● Your instructions:
Give back exactly the lines of the material below that start at the one holding "The height and width of the screenshot is (683, 1038)." and end at the last line, minus the pictures.

● Data section:
◆ ◆ ◆ ◆ ◆

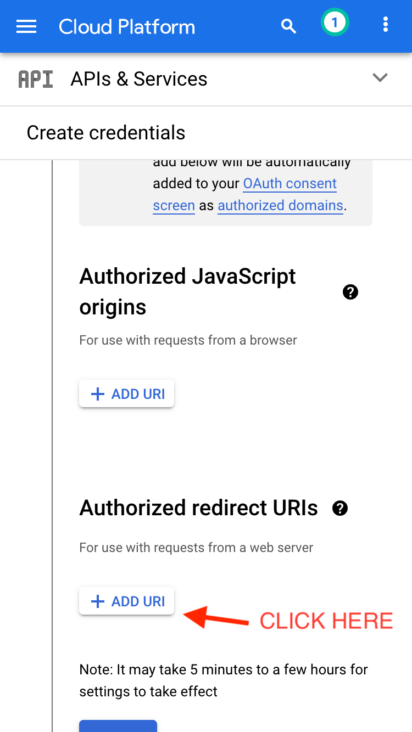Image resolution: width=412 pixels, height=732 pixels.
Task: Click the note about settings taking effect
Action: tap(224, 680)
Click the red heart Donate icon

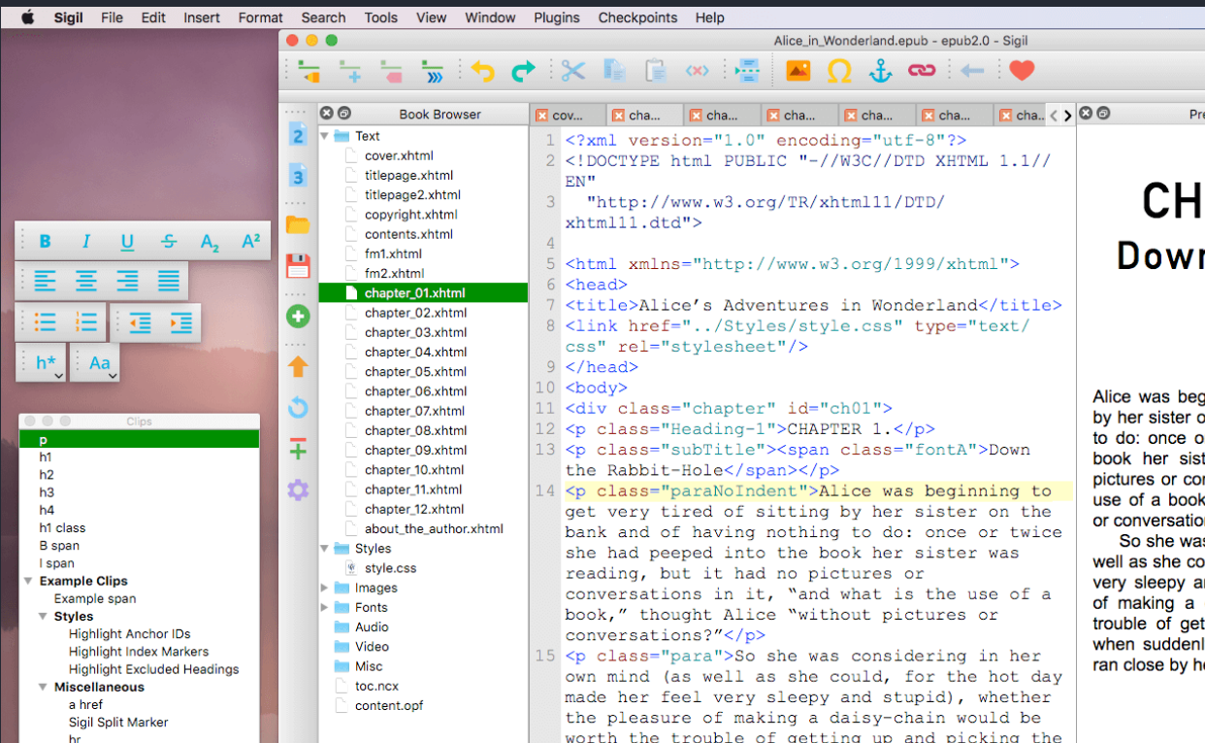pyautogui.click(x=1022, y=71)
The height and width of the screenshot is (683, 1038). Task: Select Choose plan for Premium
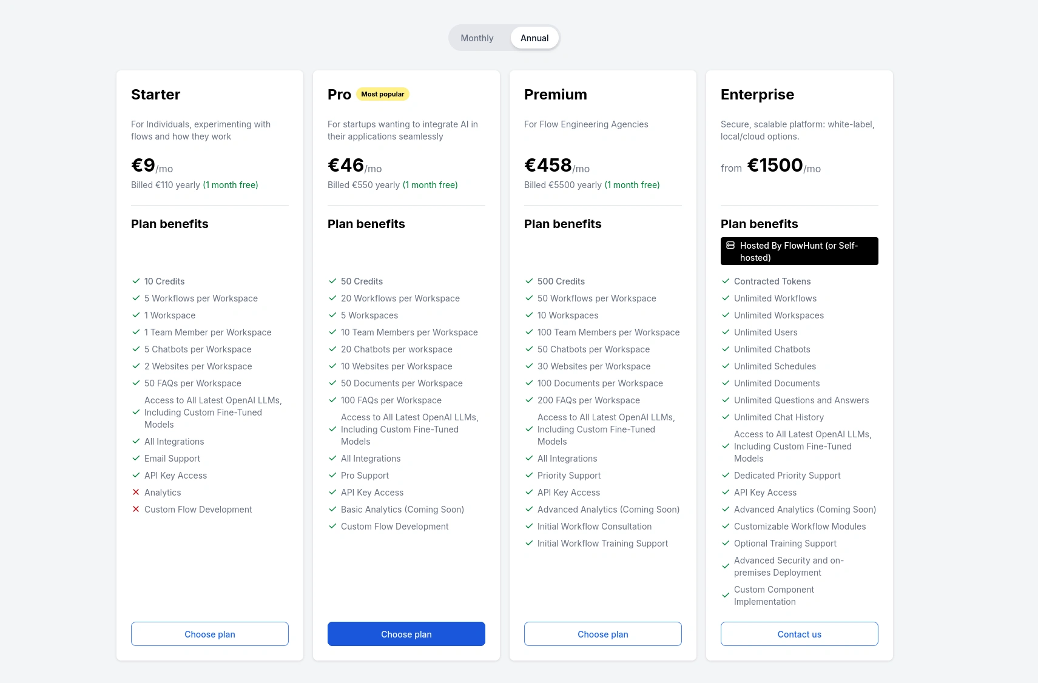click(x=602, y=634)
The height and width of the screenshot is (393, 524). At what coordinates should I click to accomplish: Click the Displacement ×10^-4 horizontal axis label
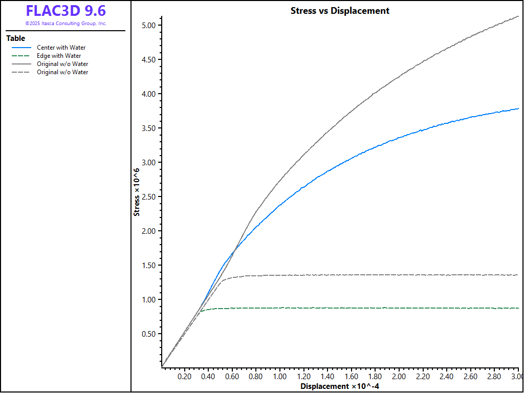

◆ ◆ ◆ ◆ ◆

● Written response:
The height and width of the screenshot is (683, 1038). Task: Select Choose plan for Premium
click(x=602, y=634)
The height and width of the screenshot is (393, 524). At what coordinates should I click to accomplish: Click the Displacement ×10^-4 horizontal axis label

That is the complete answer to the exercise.